E. Goffman souligne d‘ailleurs dans un autre texte les effets et les conséquences de la valeur de certains acteurs sur l‘organisation d‘une institution :

« (…) A partir du moment où une organisation complexe tend à dépendre de personnes particulières, le déroulement habituel des situations de la vie du travail et hors du travail – soit le train-train quotidien – produit, dans la mesure où ces personnes peuvent être blessées physiquement ou enlevées, des situations qui peuvent causer des préjudices à leur organisation. (...) Il ne s'agit de rien d'autre que de risques238. »

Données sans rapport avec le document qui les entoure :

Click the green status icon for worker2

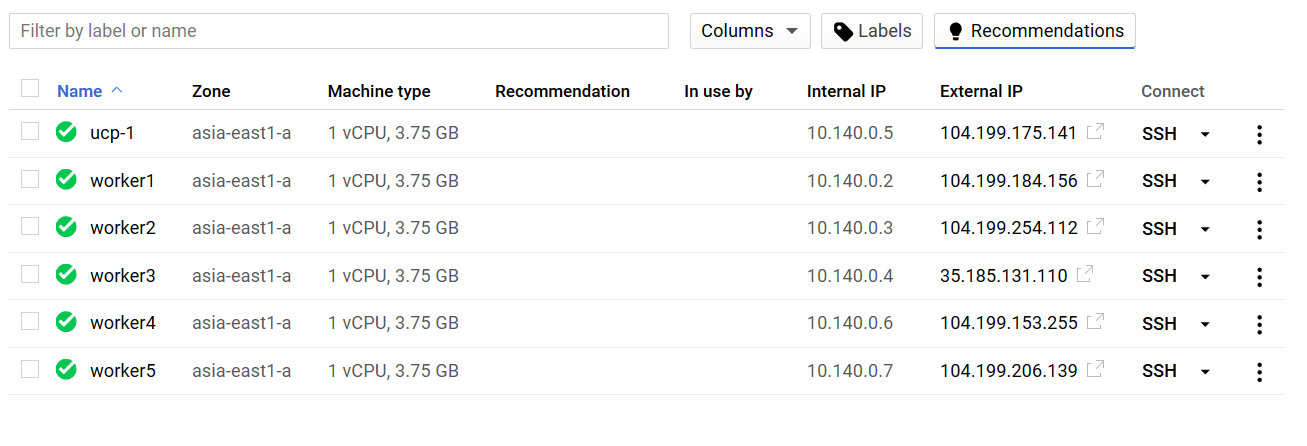click(x=66, y=228)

Il nous engage ainsi à considérer l‘impact de certains acteurs sur l‘organisation générale du service. Il existe effectivement, tant pour les pompiers (capitaine, puis préfet et partenaires divers en cas de besoin) que pour les urgences hospitalières (spécialistes), une économie des personnes ressources qui s‘accompagne de modes particuliers de leur mobilisation. En l‘occurrence, le risque est surtout qu‘ils ne veuillent plus « descendre aux urgences », se fassent prier, ou attendre… sortes de tiers parmi les professionnels, rares et ponctuellement recherchés, ils font partie du système de secours en tant que ressource et potentialité mais ne participent pas à l‘activité ordinaire. Leur apparition est ainsi un indicateur de l‘activité du service (qui se concentre donc autour de la performance de la personne ressource) et de la particularité du cas concerné (qui sort de la filière de traitement normale).